• **WORK REQUEST**: In the data below, find each line that contains the word "window" and copy it.

=== Section Start ===

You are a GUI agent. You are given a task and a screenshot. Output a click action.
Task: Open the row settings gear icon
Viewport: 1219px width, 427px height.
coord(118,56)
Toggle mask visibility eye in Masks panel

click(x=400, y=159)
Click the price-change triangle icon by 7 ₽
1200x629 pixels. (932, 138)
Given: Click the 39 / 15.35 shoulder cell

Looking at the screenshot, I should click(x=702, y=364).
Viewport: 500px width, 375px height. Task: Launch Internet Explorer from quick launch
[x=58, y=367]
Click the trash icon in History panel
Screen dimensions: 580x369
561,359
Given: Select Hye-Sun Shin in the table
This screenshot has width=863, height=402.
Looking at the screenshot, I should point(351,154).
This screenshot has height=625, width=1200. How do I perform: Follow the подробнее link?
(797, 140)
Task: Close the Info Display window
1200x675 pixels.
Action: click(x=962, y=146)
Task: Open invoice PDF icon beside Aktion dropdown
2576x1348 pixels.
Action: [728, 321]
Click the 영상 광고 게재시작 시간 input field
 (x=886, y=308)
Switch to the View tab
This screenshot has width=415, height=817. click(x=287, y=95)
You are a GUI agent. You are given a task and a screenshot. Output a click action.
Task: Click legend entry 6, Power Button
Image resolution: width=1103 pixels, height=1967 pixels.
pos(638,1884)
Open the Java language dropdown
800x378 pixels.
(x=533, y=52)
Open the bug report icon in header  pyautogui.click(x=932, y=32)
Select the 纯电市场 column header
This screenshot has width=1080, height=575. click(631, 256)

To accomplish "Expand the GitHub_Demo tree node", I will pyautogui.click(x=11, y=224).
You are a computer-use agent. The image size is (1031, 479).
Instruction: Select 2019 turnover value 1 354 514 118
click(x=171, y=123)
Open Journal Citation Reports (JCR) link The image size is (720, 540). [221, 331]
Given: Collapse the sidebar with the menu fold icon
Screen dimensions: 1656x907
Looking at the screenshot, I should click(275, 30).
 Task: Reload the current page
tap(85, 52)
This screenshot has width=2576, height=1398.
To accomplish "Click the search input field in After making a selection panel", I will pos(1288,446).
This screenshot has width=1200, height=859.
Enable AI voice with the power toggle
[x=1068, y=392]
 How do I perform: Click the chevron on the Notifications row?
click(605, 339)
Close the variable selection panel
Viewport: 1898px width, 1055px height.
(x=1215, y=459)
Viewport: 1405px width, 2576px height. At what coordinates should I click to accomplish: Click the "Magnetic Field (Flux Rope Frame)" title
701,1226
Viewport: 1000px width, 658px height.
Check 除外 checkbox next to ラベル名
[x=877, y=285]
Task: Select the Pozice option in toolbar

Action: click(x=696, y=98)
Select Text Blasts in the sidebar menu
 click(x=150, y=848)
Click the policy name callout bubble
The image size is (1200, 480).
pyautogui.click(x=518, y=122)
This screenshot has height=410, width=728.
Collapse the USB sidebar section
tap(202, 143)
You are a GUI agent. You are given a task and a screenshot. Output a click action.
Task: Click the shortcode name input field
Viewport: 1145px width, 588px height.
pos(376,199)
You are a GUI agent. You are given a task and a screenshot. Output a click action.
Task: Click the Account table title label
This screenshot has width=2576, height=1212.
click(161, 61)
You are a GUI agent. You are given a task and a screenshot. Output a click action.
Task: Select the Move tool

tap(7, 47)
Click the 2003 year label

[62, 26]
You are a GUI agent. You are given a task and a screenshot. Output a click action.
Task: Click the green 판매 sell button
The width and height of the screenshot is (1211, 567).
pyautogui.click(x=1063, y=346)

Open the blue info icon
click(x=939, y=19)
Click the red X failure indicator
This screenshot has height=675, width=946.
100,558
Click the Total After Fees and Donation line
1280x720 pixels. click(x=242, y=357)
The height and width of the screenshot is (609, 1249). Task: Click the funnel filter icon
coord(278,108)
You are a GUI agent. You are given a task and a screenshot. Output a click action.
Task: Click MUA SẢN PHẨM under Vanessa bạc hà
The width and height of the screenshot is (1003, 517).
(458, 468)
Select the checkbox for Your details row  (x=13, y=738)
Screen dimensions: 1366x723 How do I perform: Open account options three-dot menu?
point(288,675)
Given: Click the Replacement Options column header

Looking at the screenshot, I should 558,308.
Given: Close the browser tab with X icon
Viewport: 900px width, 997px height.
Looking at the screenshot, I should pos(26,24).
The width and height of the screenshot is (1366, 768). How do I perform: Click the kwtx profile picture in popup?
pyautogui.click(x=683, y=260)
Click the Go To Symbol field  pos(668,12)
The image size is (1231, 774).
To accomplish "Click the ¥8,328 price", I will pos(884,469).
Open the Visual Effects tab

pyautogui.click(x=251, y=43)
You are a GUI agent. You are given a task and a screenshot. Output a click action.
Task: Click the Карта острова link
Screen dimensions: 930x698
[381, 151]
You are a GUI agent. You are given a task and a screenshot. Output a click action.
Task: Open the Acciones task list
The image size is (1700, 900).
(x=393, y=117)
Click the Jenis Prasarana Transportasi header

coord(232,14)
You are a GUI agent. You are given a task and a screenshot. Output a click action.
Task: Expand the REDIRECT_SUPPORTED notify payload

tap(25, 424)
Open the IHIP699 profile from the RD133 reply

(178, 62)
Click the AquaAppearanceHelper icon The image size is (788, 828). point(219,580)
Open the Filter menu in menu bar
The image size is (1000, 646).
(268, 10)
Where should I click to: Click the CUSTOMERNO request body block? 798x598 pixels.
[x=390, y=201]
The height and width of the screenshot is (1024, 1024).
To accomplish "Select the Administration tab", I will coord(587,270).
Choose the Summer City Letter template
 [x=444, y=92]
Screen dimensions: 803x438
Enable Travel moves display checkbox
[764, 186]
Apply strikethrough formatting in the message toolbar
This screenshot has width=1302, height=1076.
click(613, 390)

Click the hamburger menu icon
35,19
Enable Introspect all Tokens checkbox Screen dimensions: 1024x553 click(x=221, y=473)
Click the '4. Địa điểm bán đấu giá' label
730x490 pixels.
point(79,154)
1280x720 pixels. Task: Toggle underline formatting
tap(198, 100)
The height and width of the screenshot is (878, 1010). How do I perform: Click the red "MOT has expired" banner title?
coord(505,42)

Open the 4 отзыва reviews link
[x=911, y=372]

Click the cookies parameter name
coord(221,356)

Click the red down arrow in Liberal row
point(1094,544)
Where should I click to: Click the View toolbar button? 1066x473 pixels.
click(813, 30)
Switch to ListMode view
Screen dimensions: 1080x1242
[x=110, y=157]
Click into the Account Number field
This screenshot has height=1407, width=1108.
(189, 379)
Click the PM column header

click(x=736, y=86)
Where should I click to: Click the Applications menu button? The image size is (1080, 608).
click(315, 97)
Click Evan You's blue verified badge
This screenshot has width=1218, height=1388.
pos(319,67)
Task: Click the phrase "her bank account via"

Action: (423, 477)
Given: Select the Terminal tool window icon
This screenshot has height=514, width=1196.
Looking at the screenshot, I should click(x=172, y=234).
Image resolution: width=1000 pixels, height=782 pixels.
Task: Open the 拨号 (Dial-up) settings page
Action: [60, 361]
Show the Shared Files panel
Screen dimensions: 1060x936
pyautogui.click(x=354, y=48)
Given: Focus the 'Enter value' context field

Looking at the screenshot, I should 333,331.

=== Section End ===

• **TASK OUTPUT**:
Task: Close the Info Display window
Given: Select the Terminal tool window icon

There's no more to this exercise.